La Condition de l'homme 1 - Il n'y a pas de plus grand amour par ecnal
La Condition de l'Homme fait partie de ces trilogies difficiles à fragmenter tant l’œuvre ne prend forme qu'une fois les différentes parties assemblées. S'il y a trois films divisés eux même en deux parties c'est uniquement pour permettre aux spectateurs d'aller se ravitailler et se dégourdir les jambes. Ça a beau être magnifique trois fois trois heures ça fait toujours neuf heures. Ces neuf heures peuvent faire peur, en tout cas moi ça me faisait peur (surtout après Kwaidan…), mais les quelques longueurs inévitables pour ce type de fresque ne pèsent pas bien lourd dans la balance face aux indénombrables qualités de l'ensemble. La critique et la note valent pour l'ensemble de la trilogie.

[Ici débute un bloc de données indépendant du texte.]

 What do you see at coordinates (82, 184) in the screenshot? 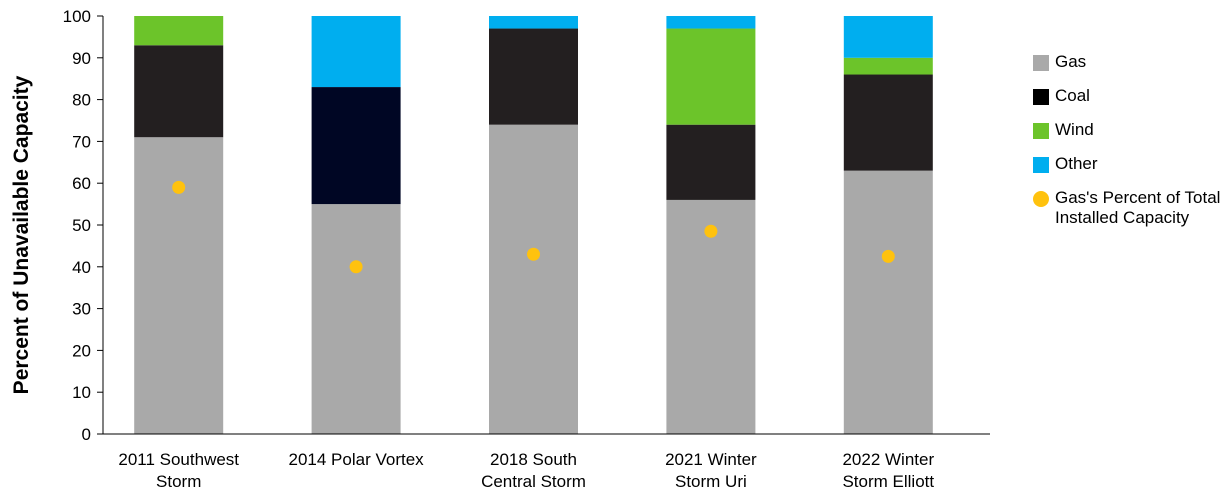
I see `y-tick-label: 60` at bounding box center [82, 184].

Tatsuya Nakadai est extraordinaire/fascinant/magnifique dans le rôle de Kaji, un humaniste japonais embarqué malgré lui dans l'horreur de la guerre opposant japonais, chinois et soviétiques à travers la Mandchourie. Son interprétation tire clairement le(s) film(s) vers le haut puisque tout l’intérêt de la Condition de l'Homme réside dans l'affrontement entre les convictions de Kaji et l'absurdité de l'humanité symbolisée par une armée de second rôles globalement très bons. Ce n'est pas très joyeux, Kaji va de désillusion en désillusion. On est face à sa détresse comme lui face à la situation : impuissant. Et pourtant il se bat. Les événements s'enchainent et on continue d’espérer pour lui tout en sachant comment ça va se terminer. Pour survire il abandonne une à une ces convictions. Mais comment ne pas choisir la mauvaise solution quand on a le choix qu'entre de mauvaises solutions ? Lui ce grand idéaliste devient assassin et voleur. Pour terminer la longue marche entreprise au début du troisième film il ne lui reste plus qu'un seul moteur, l'amour de sa femme.
On présente souvent le découpage comme cela : un film avant la guerre, un pendant et un après. C'est selon moi une grosse erreur. La guerre est omniprésente, seule la position de Kaji change : tour à tour dominant, combattant et dominé. Le film est très critique vis à vis de l'impérialisme japonais, ce qui est à saluer quand on voit la date de sortie des différentes parties, mais le message délivré par Kobayashi est on ne peut plus universel. L'histoire pourrait très bien se dérouler sur un autre continent à un autre siècle, malheureusement. Si le message est universel c'est aussi parce que Kobayashi ne fait que poser des questions auxquelles Kaji ne sait pas répondre.
Pour terminer, un léger point négatif : le bruit de certaines armes. Bizarrement les différentes fusillades n'ont pas dû avoir le même bruiteur, certaines font un peu cheap. Mais rien de bien méchant. D'ailleurs la réalisation de Kobayashi est excellente, si elle sublime certaines scènes elle sait aussi s’effacer lorsque le propos est assez important pour ne pas être souligné quinze fois.